DWP has admitted there may be no way to exempt all supported accommodation from the Bedroom Tax

Story from Inside Housing.

Lord David Freud may be forced to row back on his pledge to protect vulnerable people from welfare reforms because of political opposition to letting more people avoid paying the bedroom tax.

Under current rules, some supported housing - known as exempt accommodation - is protected from the bedroom tax, benefit cap and universal credit. However, accommodation is not exempt if the landlord is not the provider of care or when a landlord is a council.

The welfare reform minister said last April that officials at the Department for Work and Pensions were working to ensure supported accommodation not meeting the current ‘exempt’ definition would be protected from the ‘unintended consequences’ of welfare reform.

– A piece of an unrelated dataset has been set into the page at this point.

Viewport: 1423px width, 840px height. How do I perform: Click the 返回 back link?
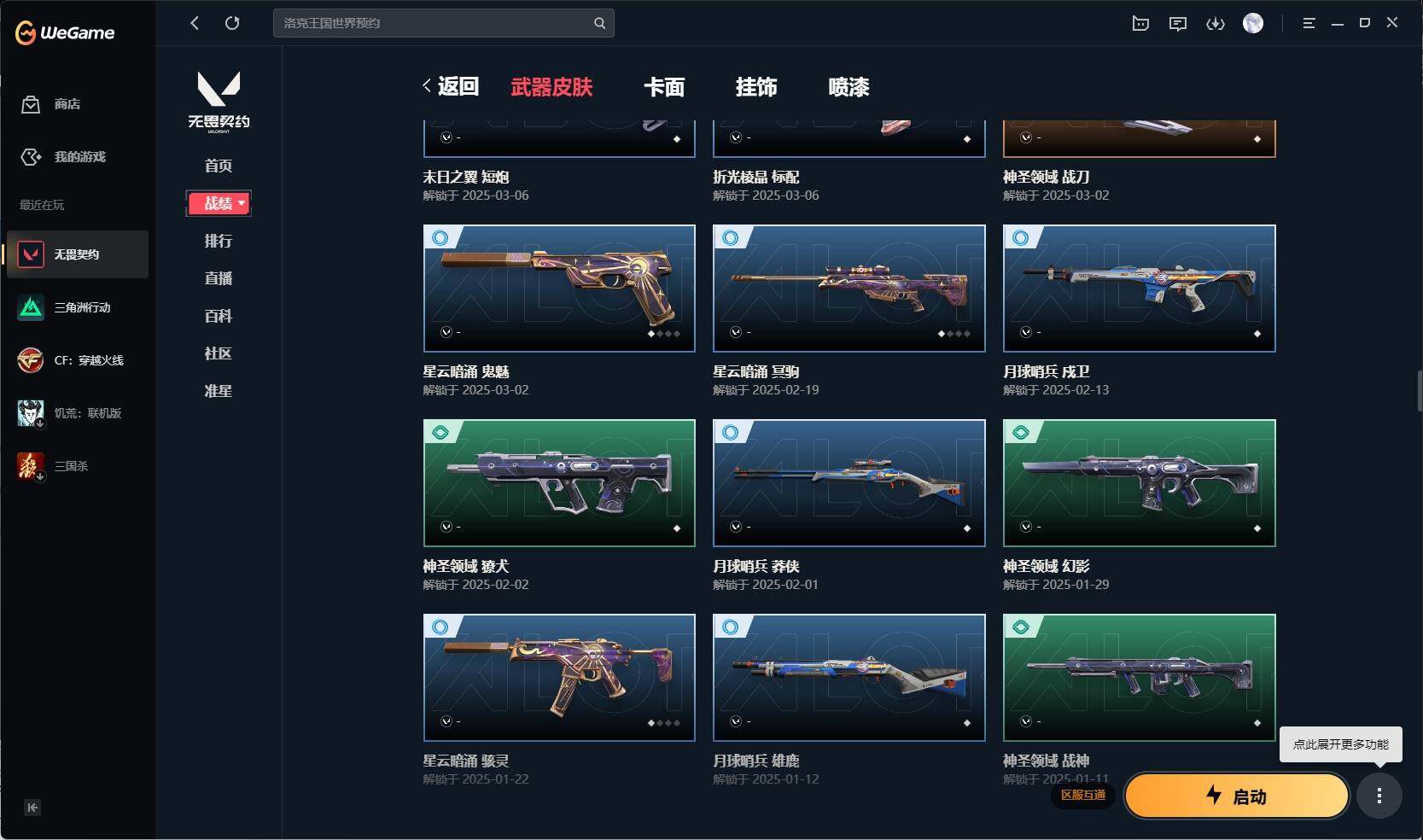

This had been welcomed by landlord such as Habinteg, a supported housing provider with only 516 of its 1,200 wheelchair accessible properties exempt from the benefit changes.

But the DWP has now admitted there may be no way to exempt all supported accommodation from welfare reforms.

In a letter sent to housing organisations including the National Housing Federation and the Chartered Institute of Housing, the DWP said that while it still wants to protect supported accommodation from universal credit and the benefit cap, it no longer wants to protect non-exempt accommodation from the bedroom tax.

A source said the government was opposed to the move because creating more protections from the bedroom tax would cause political embarrassment.

Civil servants cannot change the exempt accommodation definition without also adding extra protections for the bedroom tax. This means all plans to protect non-exempt supported accommodation from welfare reform are on ice.

The NHF has written to the government calling for it to protect supported housing without political embarrassment when it amends housing benefit rules made before 1996 to correct a technical error which means thousands of people could have been wrongly hit by the bedroom tax.

Sue Ramsden, policy lead at the NHF, said: ‘As ministers will be amending the housing benefit regulations to close the bedroom tax loophole, we would urge them to take the opportunity to also extend the definition of exempt accommodation to ensure that it covers supported housing where there is a split between the landlord and the support provider.’

A DWP spokesperson said: ‘We remain committed to working with supported accommodation providers and refuges to ensure that they can provide strong services and are protected from any possible unintended consequences of essential welfare reform.’